**TASK GOAL:** Give the records again in full, exactly as they appear, but without the pictures.

**MATERIAL TO PROCESS:**

--- --- ---

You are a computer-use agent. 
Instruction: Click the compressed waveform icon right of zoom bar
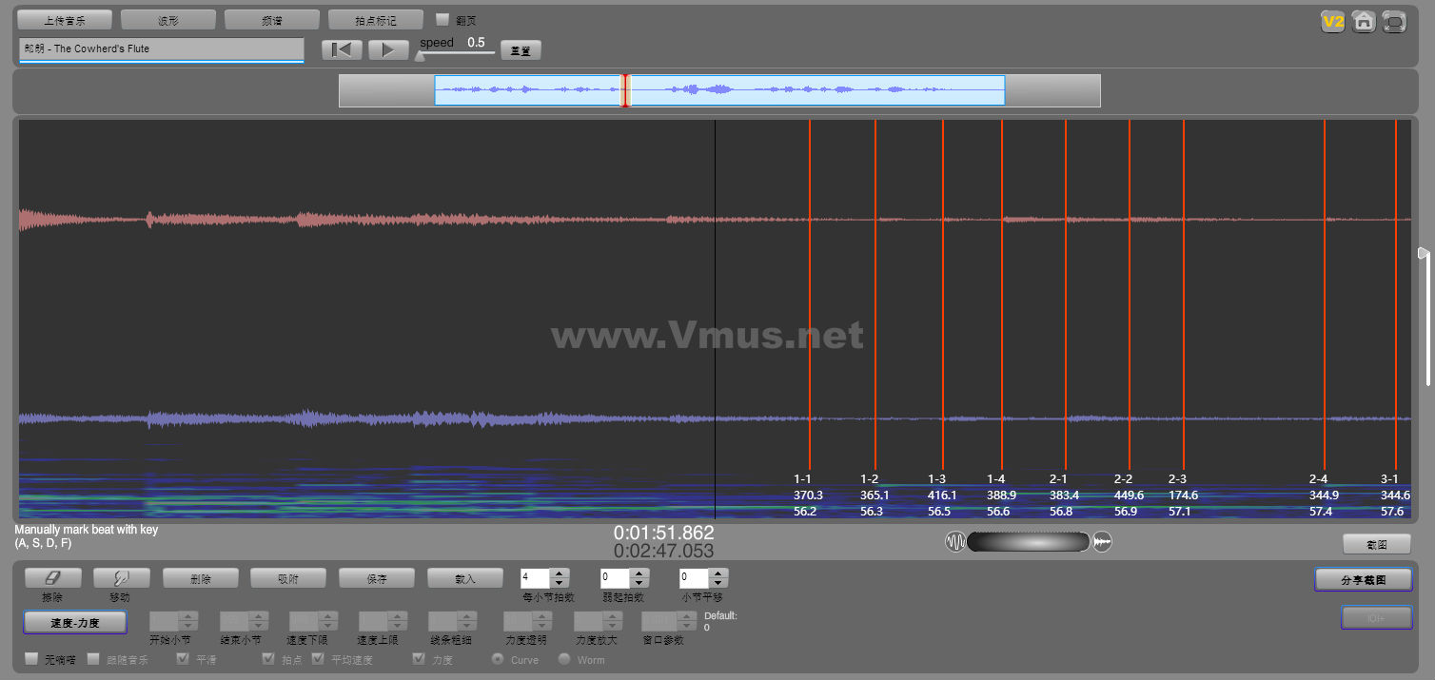(x=1103, y=542)
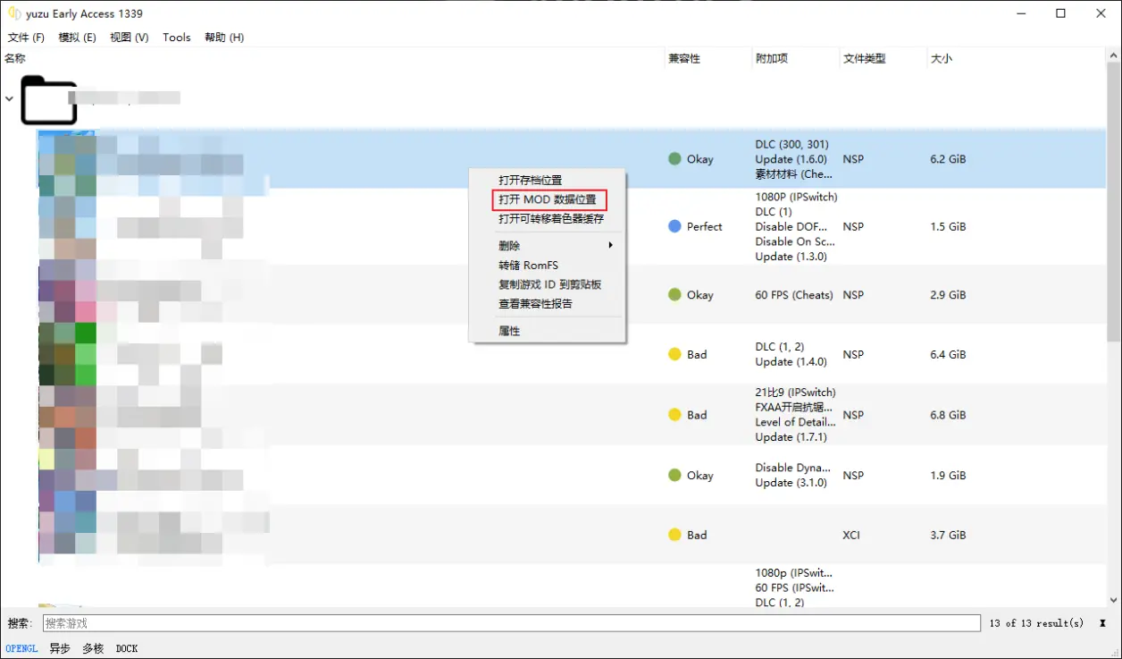The height and width of the screenshot is (659, 1122).
Task: Select 转储 RomFS from the context menu
Action: point(526,265)
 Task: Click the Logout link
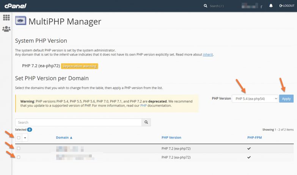tap(286, 6)
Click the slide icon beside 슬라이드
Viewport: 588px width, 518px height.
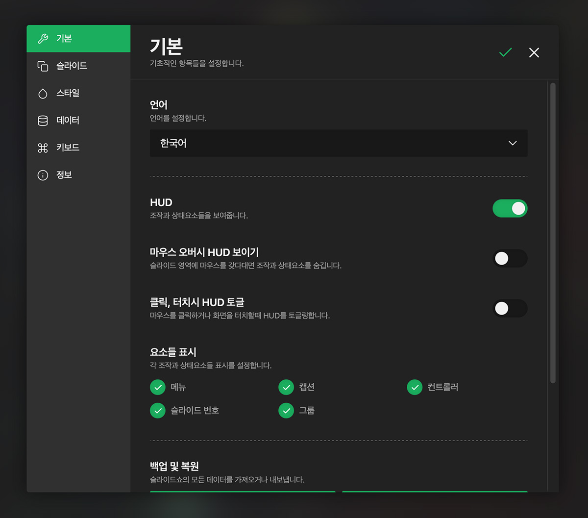pyautogui.click(x=43, y=66)
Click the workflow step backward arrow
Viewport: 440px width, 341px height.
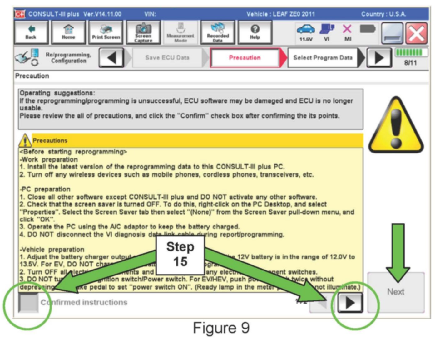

--- --- ---

**RESPONSE BOX:**
You are a computer-use agent. 
Instruction: Click the compressed waveform icon right of zoom bar
(x=1103, y=542)
The height and width of the screenshot is (659, 1122).
Task: Select 转储 RomFS from the context menu
Action: point(526,265)
 Task: Click the Logout link
tap(286, 6)
Click the slide icon beside 슬라이드
Viewport: 588px width, 518px height.
pyautogui.click(x=43, y=66)
Click the workflow step backward arrow
Viewport: 440px width, 341px height.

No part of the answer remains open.